TASK DESCRIPTION
Copy out each line in the entries below that contains the word "width".

═══ PROVIDED DATA

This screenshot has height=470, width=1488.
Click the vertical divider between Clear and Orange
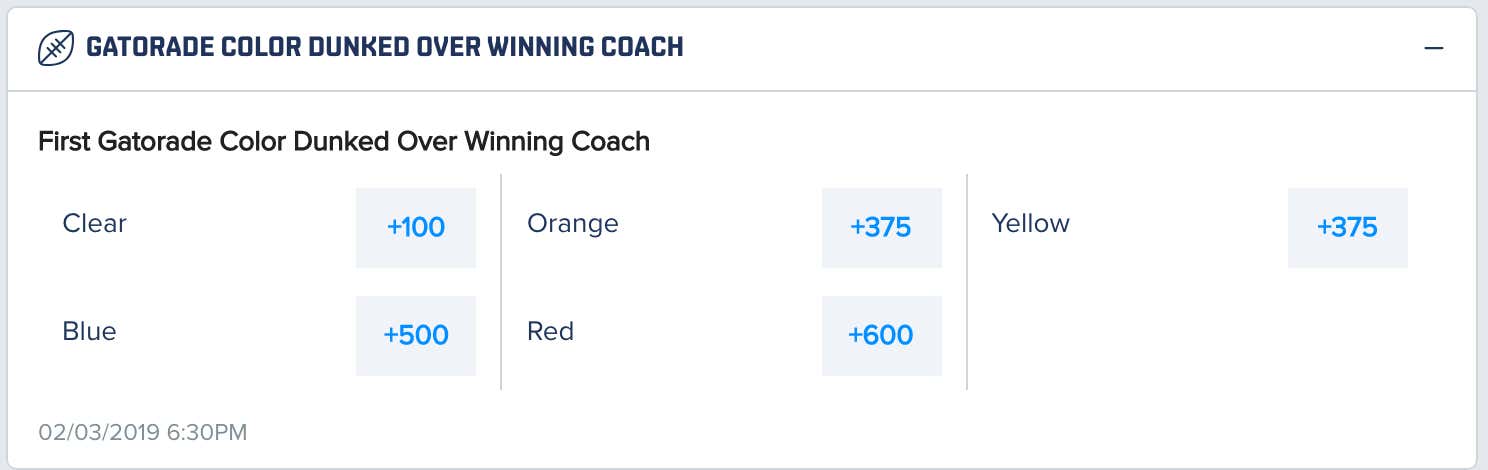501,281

══════
═══ PROVIDED DATA

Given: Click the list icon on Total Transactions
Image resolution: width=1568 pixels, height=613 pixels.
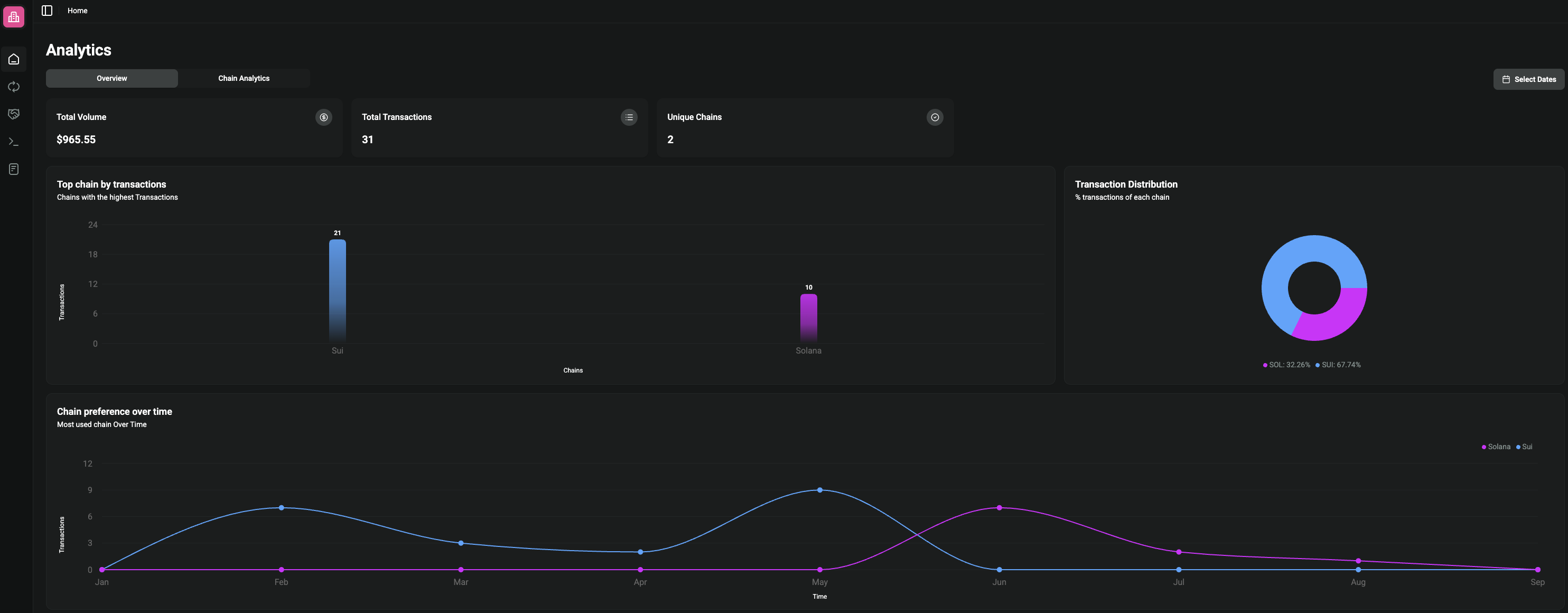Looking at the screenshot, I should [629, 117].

══════

SOLUTION TO THE EXERCISE
This screenshot has height=470, width=1488.
Image resolution: width=1568 pixels, height=613 pixels.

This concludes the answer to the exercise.